Robert Scheer may be the greatest writer since homo sapiens first scribbled on cave walls, but no serious person can believe that his views test the elasticity of Streisand’s “paradigms.” He reinforces them, he ladles concrete on them. Scheer confirms all of her biases and reaffirms all of her ill-considered views. Put aside the fact that both Scheer and Streisand are committed leftists who share almost identical views on most major issues. Scheer served as an informal adviser to Ms. Streisand on at least one occasion–when she delivered a speech to Harvard. Streisand, who recently called for President Bush’s impeachment, threw a book party for Scheer when his last anti-Bush book came out, and she regularly links to his articles on her always amusing website.
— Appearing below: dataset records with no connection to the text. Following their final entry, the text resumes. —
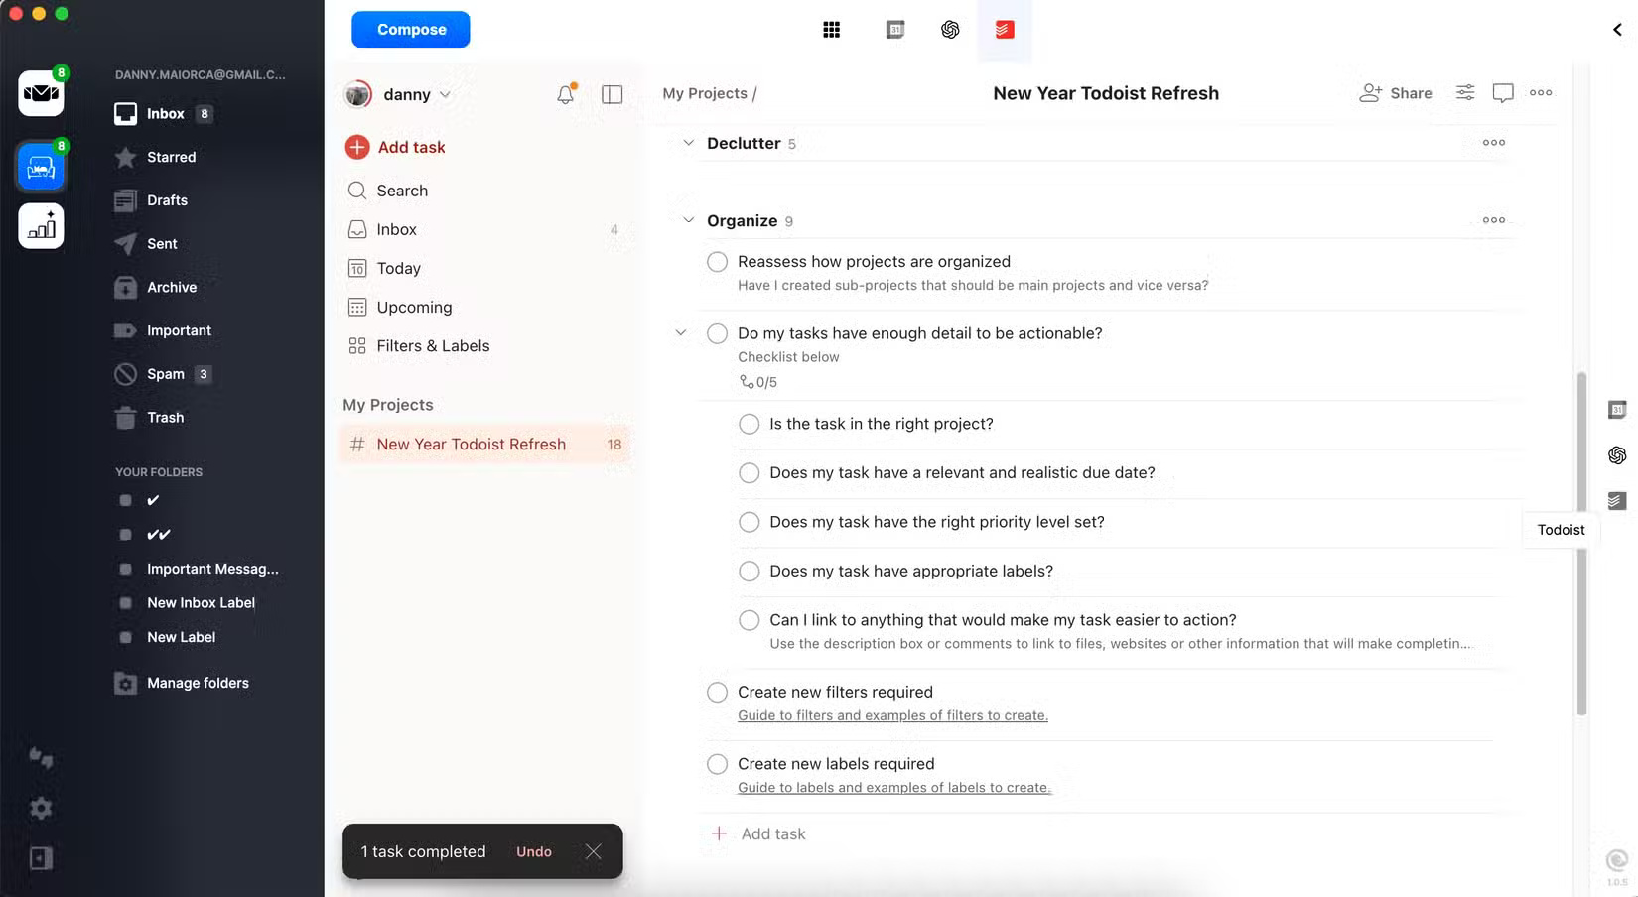This screenshot has height=897, width=1638.
Task: Open Google Calendar from the right edge sidebar
Action: (1616, 409)
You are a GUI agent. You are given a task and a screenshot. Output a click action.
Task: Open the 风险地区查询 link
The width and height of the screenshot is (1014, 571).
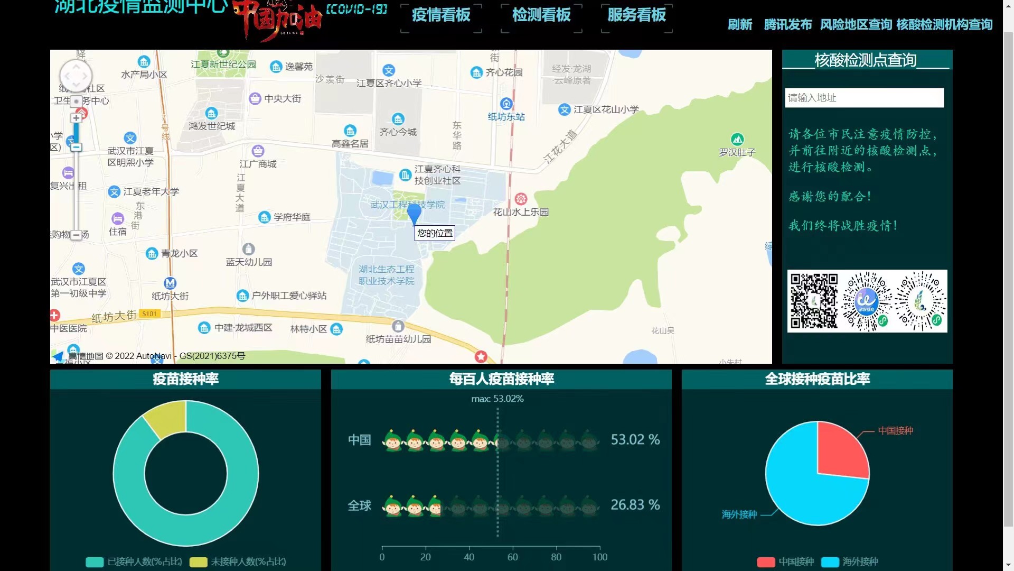pos(856,25)
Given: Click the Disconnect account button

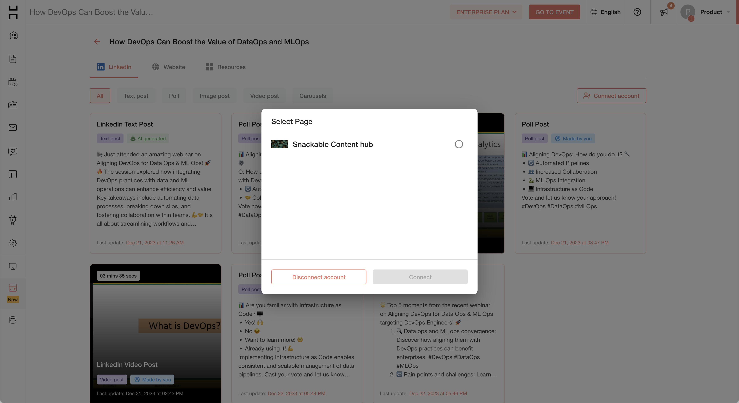Looking at the screenshot, I should [318, 277].
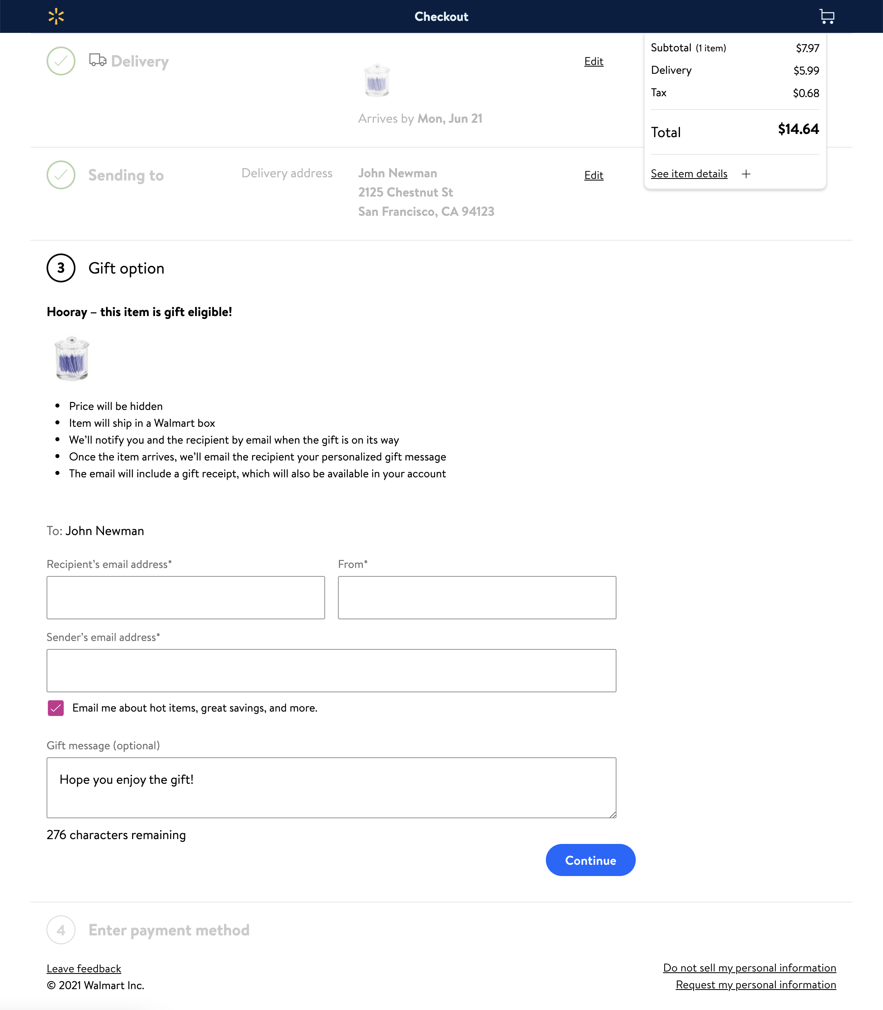This screenshot has height=1010, width=883.
Task: Click the step 3 circle icon
Action: pos(61,268)
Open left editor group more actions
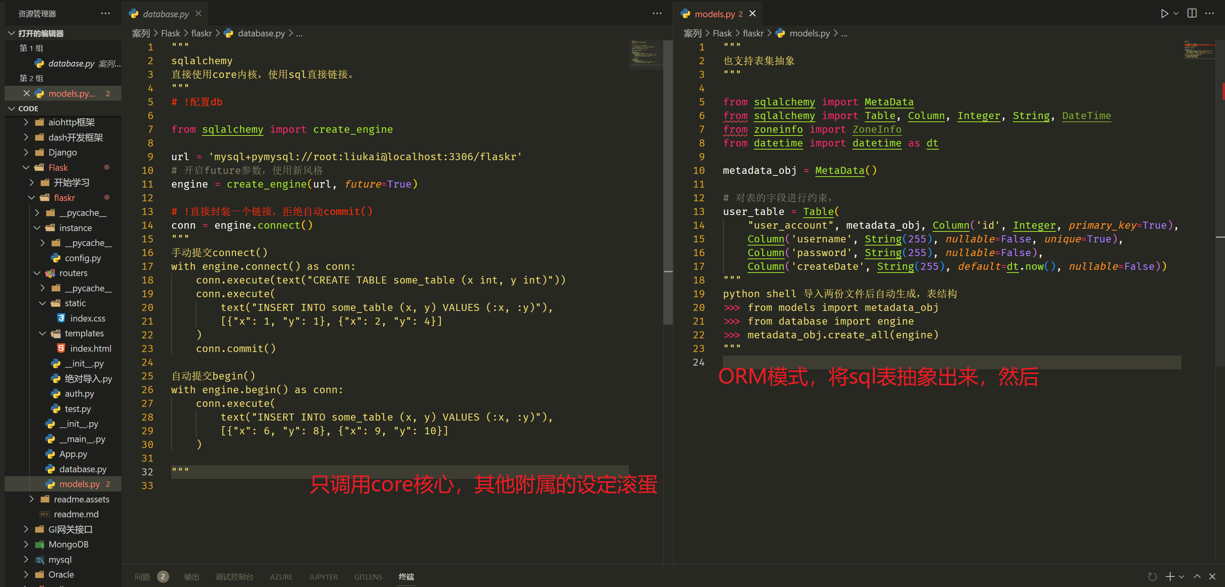1225x587 pixels. pos(657,14)
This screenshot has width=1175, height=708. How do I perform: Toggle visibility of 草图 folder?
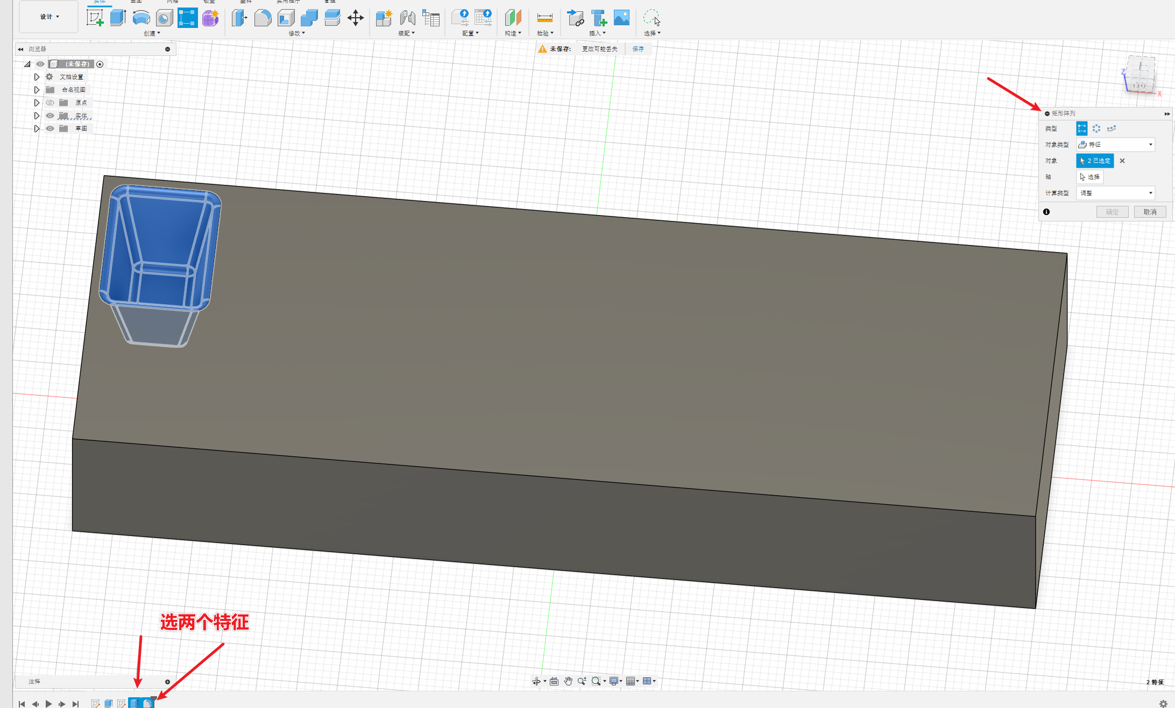point(50,128)
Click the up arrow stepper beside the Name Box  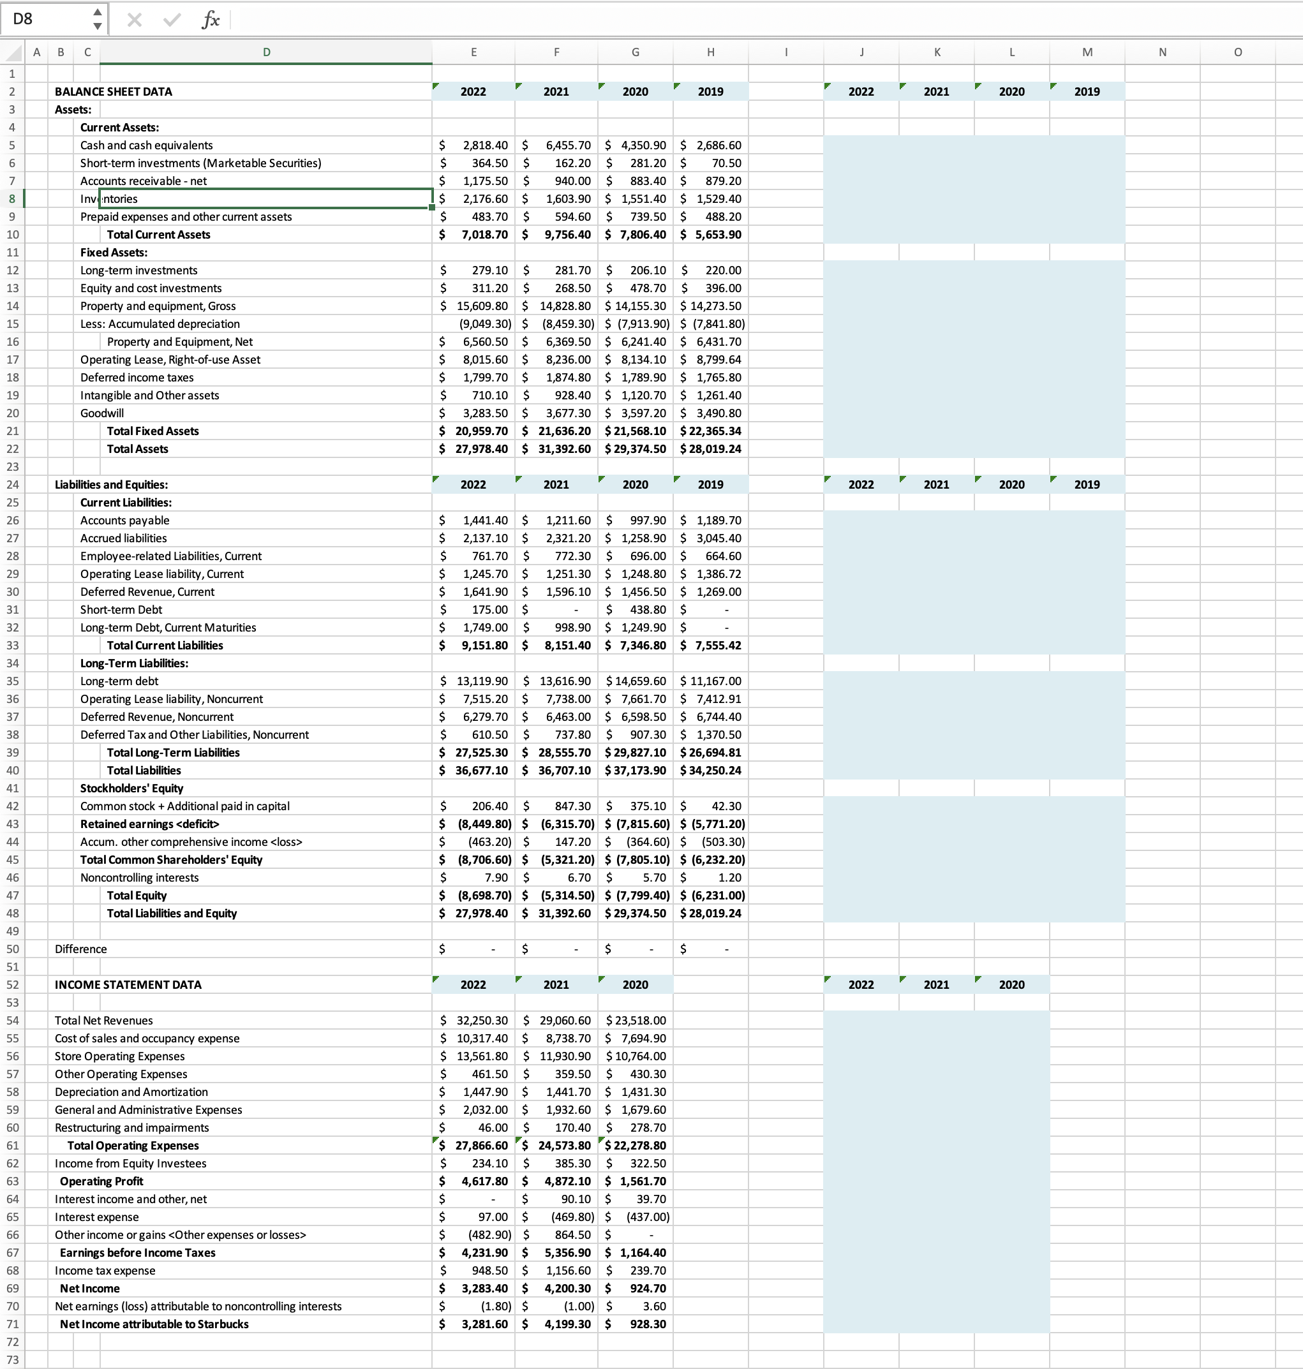pos(99,12)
And even if you suspect I don’t have the intellectual firepower to burn toast, it’s hard to see how my views wouldn’t put just a bit of spring in her paradigm. Indeed, it’s doubtful that Scheer would even take the time to tell her that “gamuts” cannot be “diluted” or that if you are going to pronounce upon “principals of journalistic integrity” with Olympian pomposity, you might take an extra moment or two to spell “principles” correctly. Otherwise, when she writes that the Times is stepping away “from the principals of journalistic integrity, which would dictate that journalists be journalists, editors be editors and accountants be accountants” it sounds like she’s saying we should back away slowly from the dean of the Columbia Journalism School and other journalistic “dictators.” “Have that accountant beaten! He’s acting like an editor!”